James Dorsey's decision leaves open the possibility that unions could negotiate mergers as the government pushes ahead with its plan to cut the number of bargaining units representing 24,000 workers from 50 to four.

Under legislation passed last fall, there will be separate unions for nurses, health-care workers, clerical workers and support staff, and each bargaining unit had to have a different union representing it. Some of the unions argued the structure broke charter rights on freedom of association, but Dorsey rejected those arguments.

The Health Authorities Act also merges the number of health districts from 10 to two by April 1.

Health Minister Leo Glavine said he expects further clarification on Dorsey's decision at a hearing on Feb. 2, but Monday's ruling achieves the government's goals.

"We will have a substantially streamlined labour negotiating process in the future," he said.

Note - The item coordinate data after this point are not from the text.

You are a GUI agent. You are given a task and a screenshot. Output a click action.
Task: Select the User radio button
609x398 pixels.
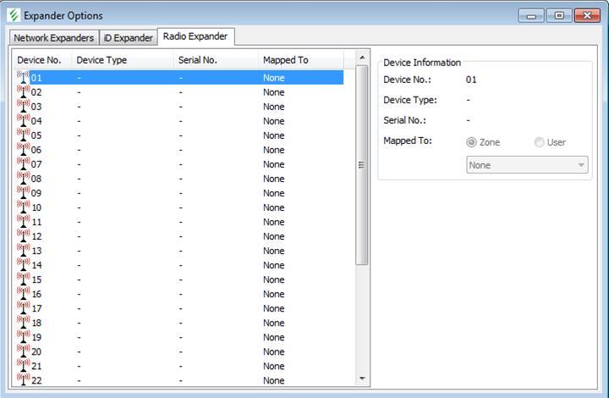click(x=540, y=142)
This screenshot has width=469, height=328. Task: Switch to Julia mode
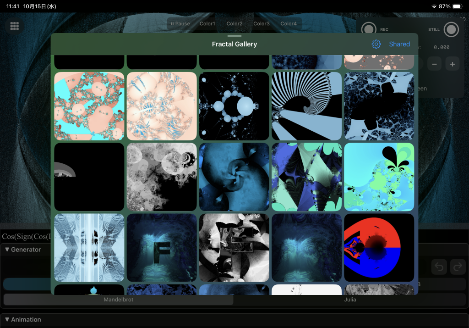pos(350,300)
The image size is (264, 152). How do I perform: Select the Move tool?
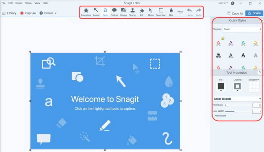tap(151, 12)
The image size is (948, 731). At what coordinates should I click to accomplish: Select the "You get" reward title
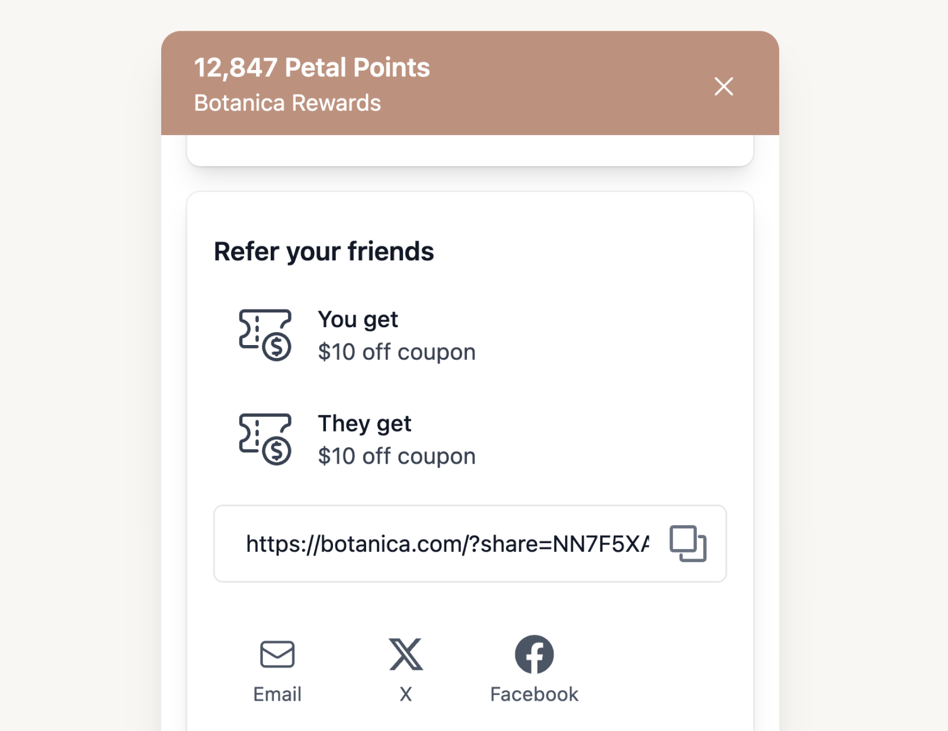click(x=358, y=320)
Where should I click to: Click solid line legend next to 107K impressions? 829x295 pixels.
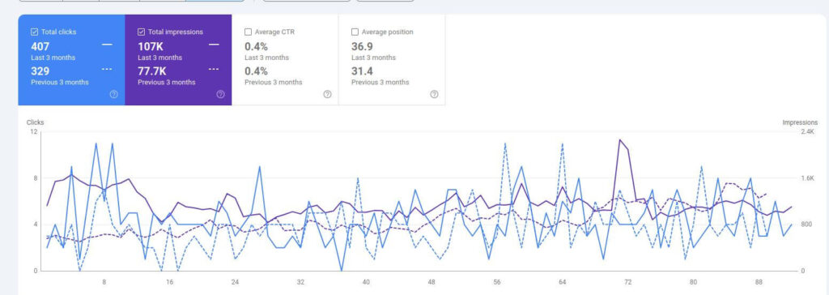[214, 45]
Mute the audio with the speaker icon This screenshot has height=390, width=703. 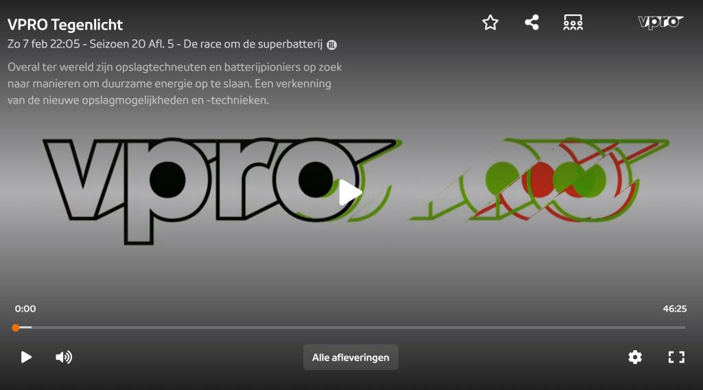pos(64,357)
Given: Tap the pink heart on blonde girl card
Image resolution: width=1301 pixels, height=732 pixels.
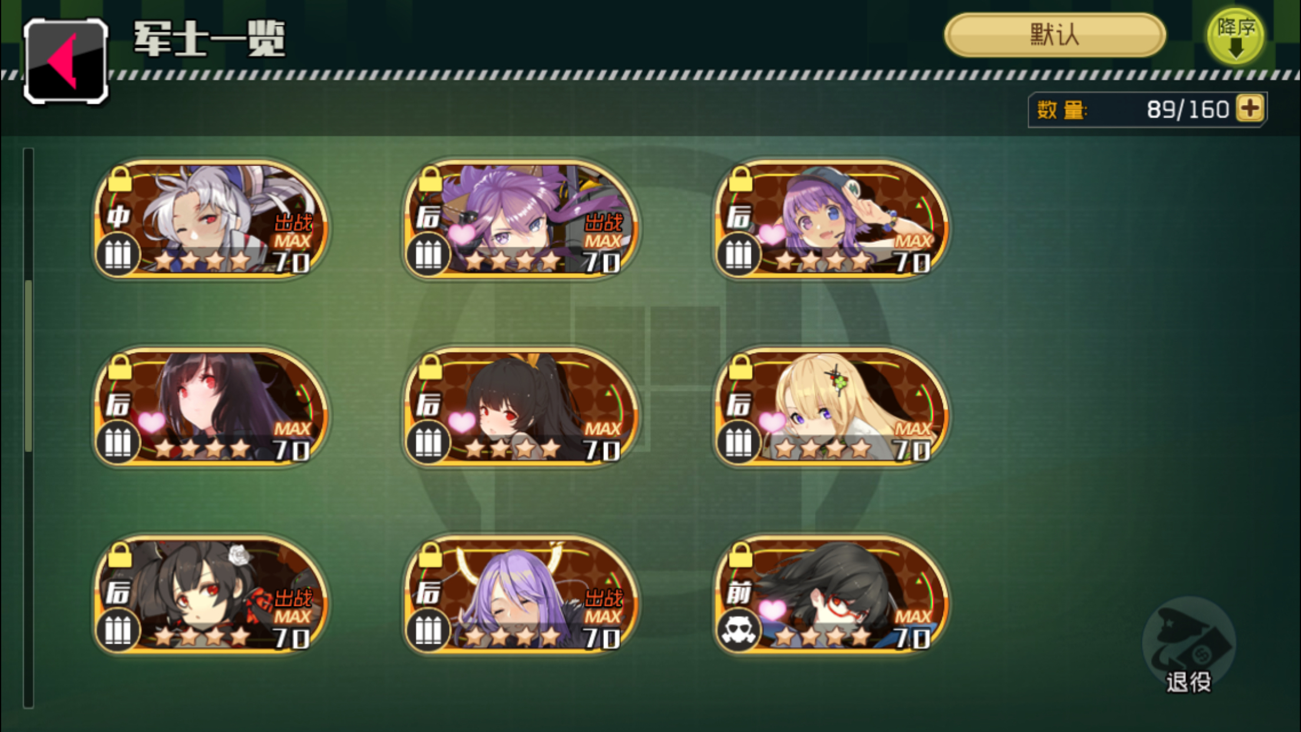Looking at the screenshot, I should pyautogui.click(x=771, y=422).
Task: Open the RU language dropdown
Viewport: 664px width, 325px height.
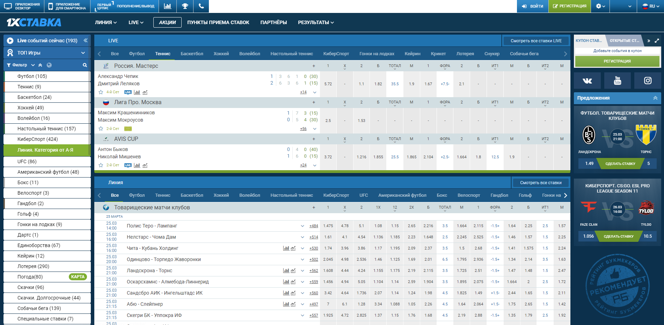Action: click(651, 6)
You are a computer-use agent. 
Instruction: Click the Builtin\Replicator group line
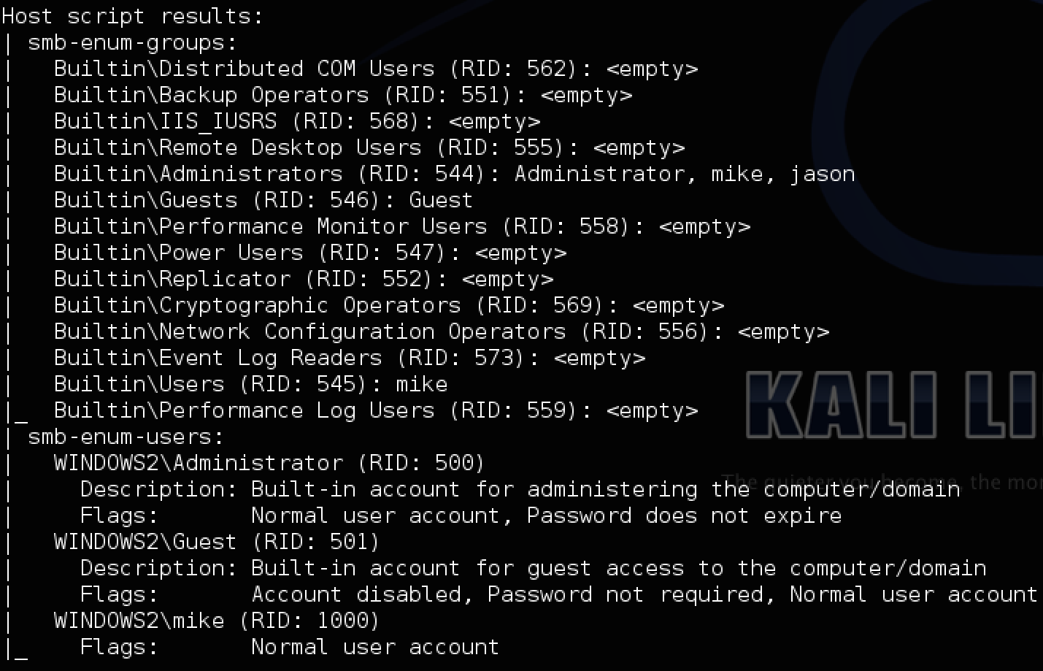click(x=303, y=279)
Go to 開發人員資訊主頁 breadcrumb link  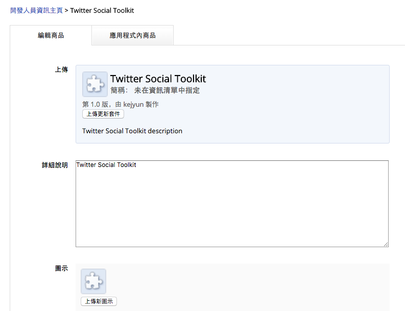coord(36,10)
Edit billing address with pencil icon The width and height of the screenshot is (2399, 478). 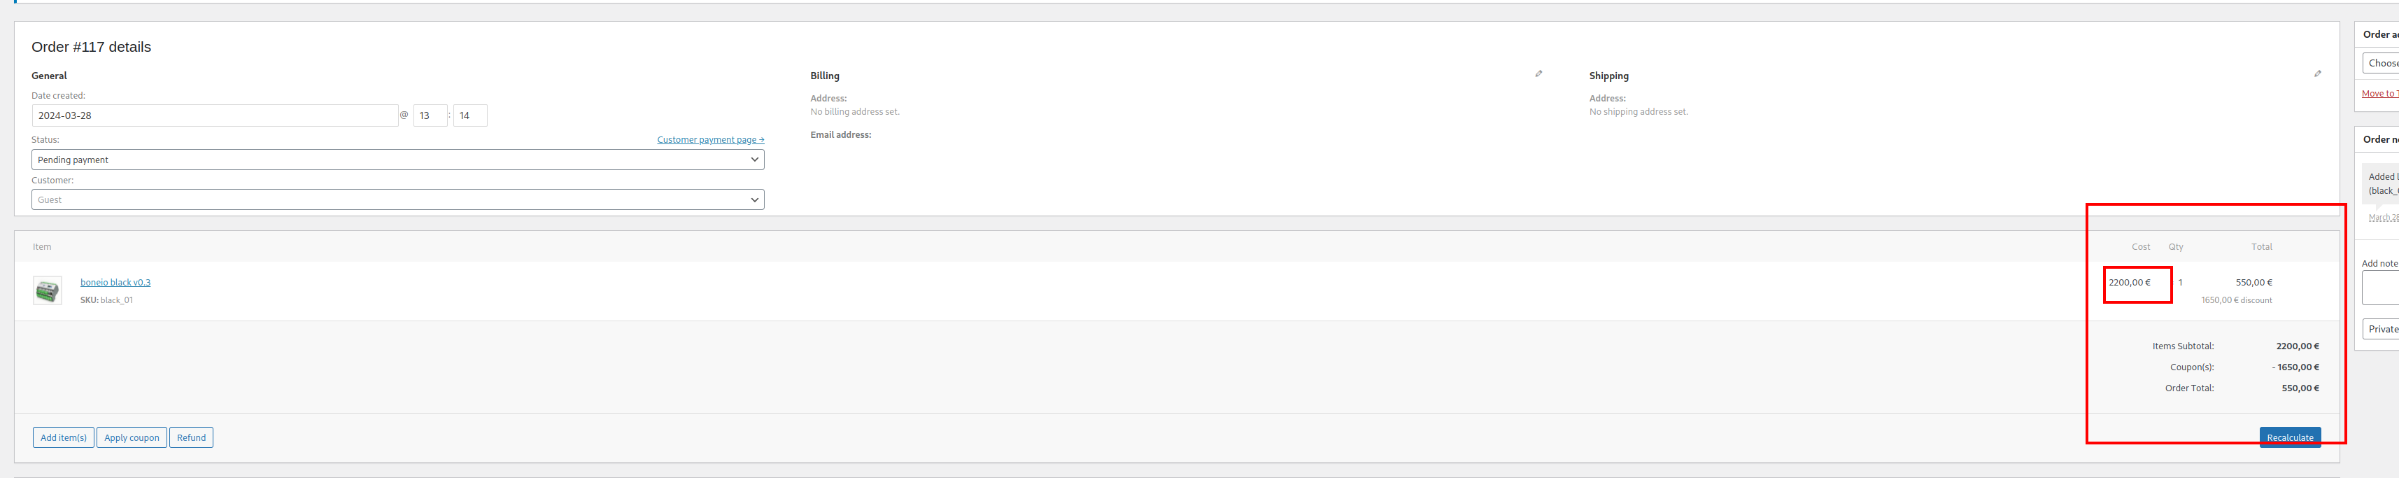pyautogui.click(x=1538, y=74)
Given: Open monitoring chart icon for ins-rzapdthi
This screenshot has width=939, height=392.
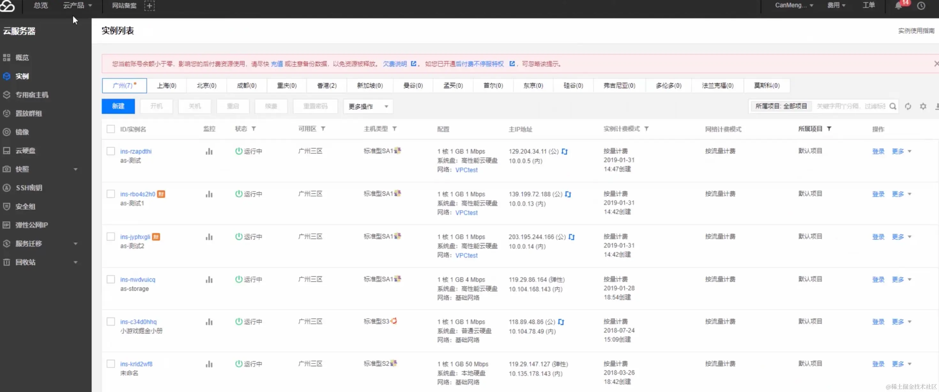Looking at the screenshot, I should (x=209, y=151).
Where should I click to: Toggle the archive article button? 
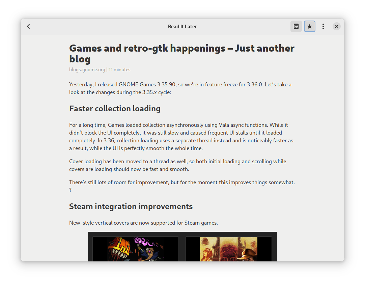click(296, 26)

Union leaders took solace from the decision, finding positives for each of their positions.

Joan Jessome, president of the Nova Scotia Government and General Employees Union, said Dorsey's ruling prevents the Nova Scotia Nurses' Union from taking over responsibility for the province's 10,000 nurses and allows her to argue that nurses and other health workers can remain in her union.

But nurses' union president Janet Hazelton said her union might still be chosen to represent all nurses if the province tells Dorsey the IWK Health Centre and the provincial health authority are a single employer, which would give her union a majority of the nurses.

Danny Cavanagh, president of CUPE Nova Scotia, said he thinks the decision places the onus on the unions to work out a form of bargaining association, where each union would keeps its members but they bargain as a single group.

"It's no slam dunk for the government. ... He's saying to everybody, get back to the table and make it work."

Lana Payne of Unifor agreed that Dorsey's decision means the unions could still form a bargaining association.

"His approval of the proposal opens the door that Health Minister Leo Glavine closed in October of last year before the government introduced the legislation," Payne, the union's Atlantic regional director, said in a news release.